Of the lines in the data below, write out exactly those from the one holding "Instruction: Open the Activity sample 3 link" through the one holding "You are a computer-use agent. This", both included.

Input for this task:
━━━━━━━━

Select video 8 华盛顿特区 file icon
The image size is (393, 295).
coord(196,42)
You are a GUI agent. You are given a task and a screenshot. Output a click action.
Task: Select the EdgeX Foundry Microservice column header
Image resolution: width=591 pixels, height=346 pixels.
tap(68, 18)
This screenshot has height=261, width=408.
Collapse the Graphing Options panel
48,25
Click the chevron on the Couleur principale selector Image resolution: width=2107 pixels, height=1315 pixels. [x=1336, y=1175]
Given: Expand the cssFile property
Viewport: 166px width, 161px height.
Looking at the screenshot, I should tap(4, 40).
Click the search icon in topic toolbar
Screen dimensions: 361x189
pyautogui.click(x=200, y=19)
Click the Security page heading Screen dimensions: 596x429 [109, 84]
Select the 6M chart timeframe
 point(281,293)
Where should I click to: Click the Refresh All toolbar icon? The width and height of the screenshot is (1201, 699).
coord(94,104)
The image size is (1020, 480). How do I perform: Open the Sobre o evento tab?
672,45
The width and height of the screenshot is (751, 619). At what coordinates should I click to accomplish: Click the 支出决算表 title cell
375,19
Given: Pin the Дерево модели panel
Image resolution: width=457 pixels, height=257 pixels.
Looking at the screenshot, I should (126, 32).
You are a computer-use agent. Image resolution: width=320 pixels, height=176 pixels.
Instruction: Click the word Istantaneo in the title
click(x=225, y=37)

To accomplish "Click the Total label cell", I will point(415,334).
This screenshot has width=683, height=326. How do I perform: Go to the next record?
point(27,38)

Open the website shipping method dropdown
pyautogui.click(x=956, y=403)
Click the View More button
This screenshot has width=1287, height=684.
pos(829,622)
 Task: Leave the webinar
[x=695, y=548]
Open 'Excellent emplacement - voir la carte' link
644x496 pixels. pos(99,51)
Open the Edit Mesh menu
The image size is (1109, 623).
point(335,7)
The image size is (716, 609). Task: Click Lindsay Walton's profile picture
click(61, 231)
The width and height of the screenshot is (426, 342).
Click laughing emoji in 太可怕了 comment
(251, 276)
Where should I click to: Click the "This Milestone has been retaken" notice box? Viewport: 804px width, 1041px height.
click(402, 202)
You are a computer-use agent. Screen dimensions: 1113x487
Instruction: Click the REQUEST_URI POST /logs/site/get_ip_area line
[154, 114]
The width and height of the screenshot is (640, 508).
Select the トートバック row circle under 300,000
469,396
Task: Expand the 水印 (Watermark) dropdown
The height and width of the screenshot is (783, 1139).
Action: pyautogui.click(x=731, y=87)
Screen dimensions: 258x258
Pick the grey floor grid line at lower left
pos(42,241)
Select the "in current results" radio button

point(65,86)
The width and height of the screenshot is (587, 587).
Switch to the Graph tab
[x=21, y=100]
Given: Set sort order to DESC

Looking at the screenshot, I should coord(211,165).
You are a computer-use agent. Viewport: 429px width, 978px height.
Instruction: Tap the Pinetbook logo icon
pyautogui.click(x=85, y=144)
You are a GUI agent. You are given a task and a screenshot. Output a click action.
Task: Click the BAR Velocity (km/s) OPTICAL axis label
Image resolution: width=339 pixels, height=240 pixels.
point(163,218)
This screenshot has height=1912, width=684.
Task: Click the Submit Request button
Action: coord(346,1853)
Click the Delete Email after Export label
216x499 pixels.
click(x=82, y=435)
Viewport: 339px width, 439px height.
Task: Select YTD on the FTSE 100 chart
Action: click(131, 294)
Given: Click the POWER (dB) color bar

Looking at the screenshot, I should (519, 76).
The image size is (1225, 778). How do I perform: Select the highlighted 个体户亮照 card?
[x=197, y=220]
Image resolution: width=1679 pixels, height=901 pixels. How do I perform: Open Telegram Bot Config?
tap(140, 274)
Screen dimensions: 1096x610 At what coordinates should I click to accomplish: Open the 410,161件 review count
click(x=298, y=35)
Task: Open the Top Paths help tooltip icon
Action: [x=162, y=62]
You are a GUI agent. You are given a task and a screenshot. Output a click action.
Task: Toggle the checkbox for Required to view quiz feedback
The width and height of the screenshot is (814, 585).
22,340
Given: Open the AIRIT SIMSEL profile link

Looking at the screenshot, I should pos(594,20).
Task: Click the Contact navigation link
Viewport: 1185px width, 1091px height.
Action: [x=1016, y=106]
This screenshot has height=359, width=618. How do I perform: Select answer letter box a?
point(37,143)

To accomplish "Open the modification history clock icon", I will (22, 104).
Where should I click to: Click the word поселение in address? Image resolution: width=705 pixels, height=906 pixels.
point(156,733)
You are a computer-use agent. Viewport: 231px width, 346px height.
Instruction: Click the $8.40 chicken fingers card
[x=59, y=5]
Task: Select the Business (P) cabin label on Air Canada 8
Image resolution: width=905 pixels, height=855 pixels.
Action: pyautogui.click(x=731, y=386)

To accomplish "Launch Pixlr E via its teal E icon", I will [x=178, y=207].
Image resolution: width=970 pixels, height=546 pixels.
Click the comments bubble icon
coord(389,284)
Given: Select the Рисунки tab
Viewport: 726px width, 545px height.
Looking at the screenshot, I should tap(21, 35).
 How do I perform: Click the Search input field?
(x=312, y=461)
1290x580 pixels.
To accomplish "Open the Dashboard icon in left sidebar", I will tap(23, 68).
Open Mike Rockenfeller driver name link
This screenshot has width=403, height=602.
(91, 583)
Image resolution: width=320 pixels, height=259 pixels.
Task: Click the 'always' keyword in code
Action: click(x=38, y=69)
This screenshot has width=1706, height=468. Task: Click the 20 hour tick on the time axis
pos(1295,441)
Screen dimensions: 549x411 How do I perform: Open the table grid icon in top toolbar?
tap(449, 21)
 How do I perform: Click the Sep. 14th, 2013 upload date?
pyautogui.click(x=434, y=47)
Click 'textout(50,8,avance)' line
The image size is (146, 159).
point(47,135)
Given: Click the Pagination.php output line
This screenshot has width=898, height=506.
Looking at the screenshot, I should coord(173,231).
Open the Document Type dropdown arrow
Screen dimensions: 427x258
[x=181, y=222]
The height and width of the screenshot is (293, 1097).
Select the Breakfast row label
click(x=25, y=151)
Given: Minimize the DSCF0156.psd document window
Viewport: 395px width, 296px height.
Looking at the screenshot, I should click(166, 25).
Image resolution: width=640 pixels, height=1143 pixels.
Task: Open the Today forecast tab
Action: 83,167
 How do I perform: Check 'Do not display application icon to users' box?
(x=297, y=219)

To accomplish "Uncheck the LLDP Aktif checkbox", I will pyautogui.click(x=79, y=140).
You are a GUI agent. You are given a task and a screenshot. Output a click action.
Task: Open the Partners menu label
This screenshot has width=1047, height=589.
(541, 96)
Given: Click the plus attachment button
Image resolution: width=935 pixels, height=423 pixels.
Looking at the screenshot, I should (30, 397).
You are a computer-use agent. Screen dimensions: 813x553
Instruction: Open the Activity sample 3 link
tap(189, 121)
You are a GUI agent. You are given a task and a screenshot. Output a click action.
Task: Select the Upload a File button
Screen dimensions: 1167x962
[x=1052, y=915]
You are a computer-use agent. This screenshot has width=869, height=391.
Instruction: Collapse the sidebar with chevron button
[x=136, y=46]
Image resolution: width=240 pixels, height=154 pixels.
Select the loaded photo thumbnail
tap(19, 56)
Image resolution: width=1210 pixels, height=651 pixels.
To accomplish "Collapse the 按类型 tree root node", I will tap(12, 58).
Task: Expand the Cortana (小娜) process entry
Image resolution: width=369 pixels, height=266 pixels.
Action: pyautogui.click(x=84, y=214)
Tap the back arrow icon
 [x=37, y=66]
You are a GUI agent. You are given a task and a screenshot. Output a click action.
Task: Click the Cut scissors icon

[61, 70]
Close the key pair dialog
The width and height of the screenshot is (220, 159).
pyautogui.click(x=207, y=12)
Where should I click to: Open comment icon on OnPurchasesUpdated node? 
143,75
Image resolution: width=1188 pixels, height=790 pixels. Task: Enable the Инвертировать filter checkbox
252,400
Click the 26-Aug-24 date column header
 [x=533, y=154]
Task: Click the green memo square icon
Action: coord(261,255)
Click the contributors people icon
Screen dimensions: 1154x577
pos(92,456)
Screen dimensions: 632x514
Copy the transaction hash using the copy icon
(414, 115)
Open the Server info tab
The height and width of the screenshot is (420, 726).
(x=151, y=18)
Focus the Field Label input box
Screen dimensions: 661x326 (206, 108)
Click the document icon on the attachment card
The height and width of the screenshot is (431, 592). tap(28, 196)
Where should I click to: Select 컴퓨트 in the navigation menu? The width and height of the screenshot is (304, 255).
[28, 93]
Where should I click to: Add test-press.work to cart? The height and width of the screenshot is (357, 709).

━━━━━━━━

Exercise output:
Instruction: Open the Activity sample 3 link
tap(189, 121)
You are a GUI agent. You are given a task and a screenshot. Output a click action.
Task: Select the Upload a File button
Screen dimensions: 1167x962
[x=1052, y=915]
You are a computer-use agent. This screenshot has width=869, height=391.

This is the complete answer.